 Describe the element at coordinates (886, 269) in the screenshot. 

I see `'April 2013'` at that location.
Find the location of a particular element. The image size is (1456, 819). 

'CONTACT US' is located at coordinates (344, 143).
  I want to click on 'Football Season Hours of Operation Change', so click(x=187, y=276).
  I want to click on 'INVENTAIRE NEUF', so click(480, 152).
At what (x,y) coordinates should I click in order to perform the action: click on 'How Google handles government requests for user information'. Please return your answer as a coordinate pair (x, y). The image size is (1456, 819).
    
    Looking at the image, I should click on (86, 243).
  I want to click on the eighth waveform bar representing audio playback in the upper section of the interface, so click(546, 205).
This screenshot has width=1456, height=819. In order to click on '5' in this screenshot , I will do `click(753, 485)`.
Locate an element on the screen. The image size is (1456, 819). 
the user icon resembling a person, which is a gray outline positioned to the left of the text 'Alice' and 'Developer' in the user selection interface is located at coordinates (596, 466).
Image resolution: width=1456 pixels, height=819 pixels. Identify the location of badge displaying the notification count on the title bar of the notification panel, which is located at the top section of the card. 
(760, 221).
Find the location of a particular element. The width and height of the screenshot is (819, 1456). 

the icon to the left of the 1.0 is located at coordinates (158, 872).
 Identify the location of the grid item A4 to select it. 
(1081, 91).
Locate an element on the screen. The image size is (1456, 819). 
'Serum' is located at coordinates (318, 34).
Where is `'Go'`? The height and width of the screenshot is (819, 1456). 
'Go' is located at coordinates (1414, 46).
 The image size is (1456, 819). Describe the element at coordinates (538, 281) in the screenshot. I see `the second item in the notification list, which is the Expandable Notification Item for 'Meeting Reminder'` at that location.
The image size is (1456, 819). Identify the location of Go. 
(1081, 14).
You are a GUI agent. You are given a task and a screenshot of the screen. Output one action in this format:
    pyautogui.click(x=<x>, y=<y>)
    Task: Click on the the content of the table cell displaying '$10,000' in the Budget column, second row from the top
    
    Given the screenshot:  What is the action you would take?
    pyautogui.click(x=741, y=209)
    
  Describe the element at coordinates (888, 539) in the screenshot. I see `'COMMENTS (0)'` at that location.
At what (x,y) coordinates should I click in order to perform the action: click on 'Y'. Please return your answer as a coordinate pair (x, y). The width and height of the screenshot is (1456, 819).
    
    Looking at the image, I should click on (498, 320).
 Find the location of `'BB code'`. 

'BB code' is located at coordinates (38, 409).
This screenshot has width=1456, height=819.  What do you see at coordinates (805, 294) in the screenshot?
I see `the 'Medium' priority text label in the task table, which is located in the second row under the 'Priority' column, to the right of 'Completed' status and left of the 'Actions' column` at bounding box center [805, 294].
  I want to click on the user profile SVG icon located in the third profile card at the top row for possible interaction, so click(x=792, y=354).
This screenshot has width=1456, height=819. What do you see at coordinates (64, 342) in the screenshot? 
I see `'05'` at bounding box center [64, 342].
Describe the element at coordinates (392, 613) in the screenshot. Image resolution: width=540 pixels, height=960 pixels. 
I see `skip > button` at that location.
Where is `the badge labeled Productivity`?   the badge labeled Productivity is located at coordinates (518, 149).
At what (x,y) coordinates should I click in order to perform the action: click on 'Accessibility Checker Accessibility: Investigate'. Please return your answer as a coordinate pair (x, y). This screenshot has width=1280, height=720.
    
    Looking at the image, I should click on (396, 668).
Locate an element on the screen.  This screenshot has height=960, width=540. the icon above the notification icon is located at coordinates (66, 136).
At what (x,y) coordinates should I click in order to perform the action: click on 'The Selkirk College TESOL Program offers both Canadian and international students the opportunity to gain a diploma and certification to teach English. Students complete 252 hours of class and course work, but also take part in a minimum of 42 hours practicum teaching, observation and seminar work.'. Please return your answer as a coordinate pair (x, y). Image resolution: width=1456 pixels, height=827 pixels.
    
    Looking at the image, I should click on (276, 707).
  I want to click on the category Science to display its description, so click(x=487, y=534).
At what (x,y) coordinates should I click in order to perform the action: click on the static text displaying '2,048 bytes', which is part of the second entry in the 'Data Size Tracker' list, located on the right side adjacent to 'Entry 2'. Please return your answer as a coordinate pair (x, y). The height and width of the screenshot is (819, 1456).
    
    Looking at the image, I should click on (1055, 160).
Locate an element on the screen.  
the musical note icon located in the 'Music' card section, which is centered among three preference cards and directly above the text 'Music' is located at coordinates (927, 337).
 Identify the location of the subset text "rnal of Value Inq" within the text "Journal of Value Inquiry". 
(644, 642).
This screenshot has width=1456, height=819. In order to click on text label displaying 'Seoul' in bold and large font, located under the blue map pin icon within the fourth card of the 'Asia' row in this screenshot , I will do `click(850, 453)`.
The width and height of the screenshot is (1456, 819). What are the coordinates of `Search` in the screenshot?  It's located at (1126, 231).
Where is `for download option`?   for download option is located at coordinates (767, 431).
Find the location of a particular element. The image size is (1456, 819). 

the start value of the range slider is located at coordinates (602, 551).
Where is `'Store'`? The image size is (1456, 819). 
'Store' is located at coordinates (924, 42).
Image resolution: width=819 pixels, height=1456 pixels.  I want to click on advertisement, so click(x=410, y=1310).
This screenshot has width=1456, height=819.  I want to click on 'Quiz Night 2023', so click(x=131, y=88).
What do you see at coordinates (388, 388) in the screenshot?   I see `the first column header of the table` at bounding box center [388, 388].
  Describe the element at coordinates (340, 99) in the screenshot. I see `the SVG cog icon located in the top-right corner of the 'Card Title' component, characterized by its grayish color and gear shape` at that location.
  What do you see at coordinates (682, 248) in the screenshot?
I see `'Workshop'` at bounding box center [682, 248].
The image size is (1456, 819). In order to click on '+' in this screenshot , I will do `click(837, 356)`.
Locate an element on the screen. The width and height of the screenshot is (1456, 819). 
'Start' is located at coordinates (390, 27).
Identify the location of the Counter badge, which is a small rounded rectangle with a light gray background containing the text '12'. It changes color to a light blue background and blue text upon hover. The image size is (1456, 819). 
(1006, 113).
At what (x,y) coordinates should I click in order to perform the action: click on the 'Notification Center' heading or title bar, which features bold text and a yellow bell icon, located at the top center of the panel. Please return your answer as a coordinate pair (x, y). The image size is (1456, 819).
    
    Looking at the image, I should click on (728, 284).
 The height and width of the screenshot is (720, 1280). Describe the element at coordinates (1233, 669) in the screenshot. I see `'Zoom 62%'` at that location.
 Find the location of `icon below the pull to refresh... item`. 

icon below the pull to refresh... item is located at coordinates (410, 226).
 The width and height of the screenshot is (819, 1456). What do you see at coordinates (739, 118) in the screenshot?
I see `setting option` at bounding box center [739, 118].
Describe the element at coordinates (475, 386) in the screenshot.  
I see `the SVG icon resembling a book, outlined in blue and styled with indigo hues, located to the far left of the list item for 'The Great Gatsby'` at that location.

TASK INSTRUCTIONS: How many lines above contain the string "Find"? Reply with the number only.

SOLUTION: 5